Given data -
* * * *

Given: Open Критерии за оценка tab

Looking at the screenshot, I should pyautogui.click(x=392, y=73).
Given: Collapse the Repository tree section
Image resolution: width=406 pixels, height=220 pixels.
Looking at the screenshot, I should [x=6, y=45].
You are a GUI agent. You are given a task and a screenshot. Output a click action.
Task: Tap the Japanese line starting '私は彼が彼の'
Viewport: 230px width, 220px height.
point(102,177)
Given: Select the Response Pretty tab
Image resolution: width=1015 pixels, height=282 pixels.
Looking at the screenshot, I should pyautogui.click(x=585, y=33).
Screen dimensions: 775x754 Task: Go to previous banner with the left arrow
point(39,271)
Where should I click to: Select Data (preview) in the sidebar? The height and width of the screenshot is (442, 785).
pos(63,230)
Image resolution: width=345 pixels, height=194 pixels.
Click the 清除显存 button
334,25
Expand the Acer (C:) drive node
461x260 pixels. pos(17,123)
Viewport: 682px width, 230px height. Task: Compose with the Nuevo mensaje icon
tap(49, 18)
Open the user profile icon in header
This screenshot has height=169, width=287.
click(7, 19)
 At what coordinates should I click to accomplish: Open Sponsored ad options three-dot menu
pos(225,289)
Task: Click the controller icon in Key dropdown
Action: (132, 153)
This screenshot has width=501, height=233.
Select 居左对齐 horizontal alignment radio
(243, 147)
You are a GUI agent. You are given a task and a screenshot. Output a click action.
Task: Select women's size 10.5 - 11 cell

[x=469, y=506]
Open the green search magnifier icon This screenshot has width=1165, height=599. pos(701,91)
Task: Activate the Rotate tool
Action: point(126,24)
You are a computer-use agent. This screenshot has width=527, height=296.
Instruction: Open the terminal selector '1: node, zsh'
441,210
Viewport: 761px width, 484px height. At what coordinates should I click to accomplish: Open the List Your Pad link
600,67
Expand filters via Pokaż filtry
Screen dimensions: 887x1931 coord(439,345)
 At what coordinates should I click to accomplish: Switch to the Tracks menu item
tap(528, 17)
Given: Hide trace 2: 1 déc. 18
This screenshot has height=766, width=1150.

* * * *

The entries must all be transcribed exactly.

Given: Open Критерии за оценка tab

Looking at the screenshot, I should pyautogui.click(x=392, y=73).
Given: Collapse the Repository tree section
Image resolution: width=406 pixels, height=220 pixels.
Looking at the screenshot, I should [x=6, y=45].
You are a GUI agent. You are given a task and a screenshot. Output a click action.
Task: Tap the Japanese line starting '私は彼が彼の'
Viewport: 230px width, 220px height.
point(102,177)
Given: Select the Response Pretty tab
Image resolution: width=1015 pixels, height=282 pixels.
Looking at the screenshot, I should pyautogui.click(x=585, y=33).
Screen dimensions: 775x754 Task: Go to previous banner with the left arrow
point(39,271)
Where should I click to: Select Data (preview) in the sidebar? The height and width of the screenshot is (442, 785).
pos(63,230)
Image resolution: width=345 pixels, height=194 pixels.
Click the 清除显存 button
334,25
Expand the Acer (C:) drive node
461x260 pixels. pos(17,123)
Viewport: 682px width, 230px height. Task: Compose with the Nuevo mensaje icon
tap(49, 18)
Open the user profile icon in header
This screenshot has height=169, width=287.
click(7, 19)
 At what coordinates should I click to accomplish: Open Sponsored ad options three-dot menu
pos(225,289)
Task: Click the controller icon in Key dropdown
Action: (132, 153)
This screenshot has width=501, height=233.
Select 居左对齐 horizontal alignment radio
(243, 147)
You are a GUI agent. You are given a task and a screenshot. Output a click action.
Task: Select women's size 10.5 - 11 cell

[x=469, y=506]
Open the green search magnifier icon This screenshot has width=1165, height=599. pos(701,91)
Task: Activate the Rotate tool
Action: point(126,24)
You are a computer-use agent. This screenshot has width=527, height=296.
Instruction: Open the terminal selector '1: node, zsh'
441,210
Viewport: 761px width, 484px height. At what coordinates should I click to accomplish: Open the List Your Pad link
600,67
Expand filters via Pokaż filtry
Screen dimensions: 887x1931 coord(439,345)
 At what coordinates should I click to accomplish: Switch to the Tracks menu item
tap(528, 17)
Given: Hide trace 2: 1 déc. 18
This screenshot has height=766, width=1150.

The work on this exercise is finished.